The often vulgar excesses of his life, culminating in his flamboyant suicide in 1970, have prevented Yukio Mishima from being recognized as one of the great writers of the 20th Century. These complementary volumes of fiction and nonfiction only confirm his genius.
Of the seven stories in "Acts of Worship," which span most of the author's career, "Sword" is the most typical. With his lean, amber flesh and single-minded devotion to samurai ideals, kendo champion Jiro Kokubu prefigures the ill-fated Isao in "Runaway Horses." His exquisitely trained movements reflect the unconscious purity of the Zen archers; he remains at the center of each motion, taut, yet natural and relaxed.
But Mishima balances this physical perfection against the character's icy priggishness: Jiro proves as hollow as the decadent society he inhabits.

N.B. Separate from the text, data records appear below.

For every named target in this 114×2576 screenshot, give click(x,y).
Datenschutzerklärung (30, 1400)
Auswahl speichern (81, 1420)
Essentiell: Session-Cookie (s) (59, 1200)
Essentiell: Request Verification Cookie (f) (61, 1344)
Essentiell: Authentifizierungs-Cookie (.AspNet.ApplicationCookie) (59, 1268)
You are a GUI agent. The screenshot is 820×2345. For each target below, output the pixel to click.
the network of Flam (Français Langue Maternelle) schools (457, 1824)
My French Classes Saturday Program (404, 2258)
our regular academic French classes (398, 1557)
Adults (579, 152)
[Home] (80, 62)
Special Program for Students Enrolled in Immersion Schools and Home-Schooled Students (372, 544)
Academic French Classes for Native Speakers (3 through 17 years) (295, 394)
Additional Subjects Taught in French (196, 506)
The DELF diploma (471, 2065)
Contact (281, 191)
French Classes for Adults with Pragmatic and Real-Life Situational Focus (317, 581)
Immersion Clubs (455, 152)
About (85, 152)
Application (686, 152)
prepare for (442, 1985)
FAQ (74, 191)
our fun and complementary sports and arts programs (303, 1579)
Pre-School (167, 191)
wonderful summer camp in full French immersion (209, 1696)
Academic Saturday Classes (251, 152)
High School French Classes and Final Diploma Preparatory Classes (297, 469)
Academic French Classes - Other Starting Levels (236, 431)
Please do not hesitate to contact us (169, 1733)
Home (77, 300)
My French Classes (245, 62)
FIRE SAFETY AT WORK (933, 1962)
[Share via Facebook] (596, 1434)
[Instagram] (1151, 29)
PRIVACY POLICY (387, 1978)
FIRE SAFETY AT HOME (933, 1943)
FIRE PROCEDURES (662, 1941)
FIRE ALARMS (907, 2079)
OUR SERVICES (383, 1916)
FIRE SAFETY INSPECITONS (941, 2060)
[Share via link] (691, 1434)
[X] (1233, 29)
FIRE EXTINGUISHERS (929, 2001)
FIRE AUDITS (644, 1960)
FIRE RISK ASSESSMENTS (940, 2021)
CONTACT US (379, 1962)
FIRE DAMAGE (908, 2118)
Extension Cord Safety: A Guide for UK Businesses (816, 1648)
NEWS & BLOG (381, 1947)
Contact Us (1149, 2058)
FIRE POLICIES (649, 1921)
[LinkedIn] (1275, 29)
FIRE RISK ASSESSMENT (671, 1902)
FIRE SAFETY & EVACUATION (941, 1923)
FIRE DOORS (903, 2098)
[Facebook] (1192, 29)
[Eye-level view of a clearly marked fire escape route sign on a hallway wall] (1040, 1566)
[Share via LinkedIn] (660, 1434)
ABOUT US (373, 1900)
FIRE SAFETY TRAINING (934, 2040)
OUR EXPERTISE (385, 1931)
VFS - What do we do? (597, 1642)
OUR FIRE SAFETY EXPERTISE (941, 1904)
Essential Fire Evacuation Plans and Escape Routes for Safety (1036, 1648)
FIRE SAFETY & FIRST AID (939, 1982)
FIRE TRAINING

The title story is both the most unusual and the most affecting work in the collection. Two very unsympathetic characters, a dried-up old poet and the meekly self-effacing widow who looks after him, discover their unspoken emotional bond on a sentimental but unromantic journey.
Mishima explores his fixation with body-building in "Sun and Steel," an intensely personal book--part autobiography, part artistic credo, part apologia. Initially, Mishima was intrigued by the contrast between physical exercise and his life as a writer. But the transformation of his body gradually led to a transformation of his literary style, and this synthesis strengthened his fascination with death. In addition to exploring the beliefs that underlie much of Mishima's work, "Sun and Steel" stands as a devastating portrait of an extraordinary mind.